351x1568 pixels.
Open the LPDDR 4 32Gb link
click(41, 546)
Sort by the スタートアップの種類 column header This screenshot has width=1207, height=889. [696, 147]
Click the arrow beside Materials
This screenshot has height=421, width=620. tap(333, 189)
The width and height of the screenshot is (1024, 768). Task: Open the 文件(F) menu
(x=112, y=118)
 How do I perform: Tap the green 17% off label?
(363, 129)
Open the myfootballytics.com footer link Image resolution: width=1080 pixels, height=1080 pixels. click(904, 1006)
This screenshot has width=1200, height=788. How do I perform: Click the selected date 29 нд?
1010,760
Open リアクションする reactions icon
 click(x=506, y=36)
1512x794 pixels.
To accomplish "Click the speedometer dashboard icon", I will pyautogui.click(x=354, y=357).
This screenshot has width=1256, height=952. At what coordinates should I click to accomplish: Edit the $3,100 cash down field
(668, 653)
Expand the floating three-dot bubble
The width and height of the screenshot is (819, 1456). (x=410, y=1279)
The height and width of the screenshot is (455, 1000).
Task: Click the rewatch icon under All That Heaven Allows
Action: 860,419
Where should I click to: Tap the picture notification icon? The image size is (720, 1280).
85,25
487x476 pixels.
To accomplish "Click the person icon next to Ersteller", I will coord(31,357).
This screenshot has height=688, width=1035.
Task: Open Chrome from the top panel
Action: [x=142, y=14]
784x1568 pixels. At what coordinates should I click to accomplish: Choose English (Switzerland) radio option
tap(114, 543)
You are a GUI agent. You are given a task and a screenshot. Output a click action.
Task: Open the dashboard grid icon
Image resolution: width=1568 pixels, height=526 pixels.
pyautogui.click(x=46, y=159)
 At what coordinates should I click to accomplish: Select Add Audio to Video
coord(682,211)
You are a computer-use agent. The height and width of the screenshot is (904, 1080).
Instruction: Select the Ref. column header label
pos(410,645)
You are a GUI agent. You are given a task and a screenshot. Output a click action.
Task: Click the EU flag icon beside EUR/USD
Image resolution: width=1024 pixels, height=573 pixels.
--- --- ---
ASSIGNED TASK —
Starting from the line with "Task: Open the dashboard grid icon", write out every remaining line of the data above exactly, the final line included, and nothing before it.

SOLVED EXERCISE —
Task: Open the dashboard grid icon
Image resolution: width=1568 pixels, height=526 pixels.
pyautogui.click(x=46, y=159)
 At what coordinates should I click to accomplish: Select Add Audio to Video
coord(682,211)
You are a computer-use agent. The height and width of the screenshot is (904, 1080).
Instruction: Select the Ref. column header label
pos(410,645)
You are a GUI agent. You are given a task and a screenshot. Output a click action.
Task: Click the EU flag icon beside EUR/USD
Image resolution: width=1024 pixels, height=573 pixels.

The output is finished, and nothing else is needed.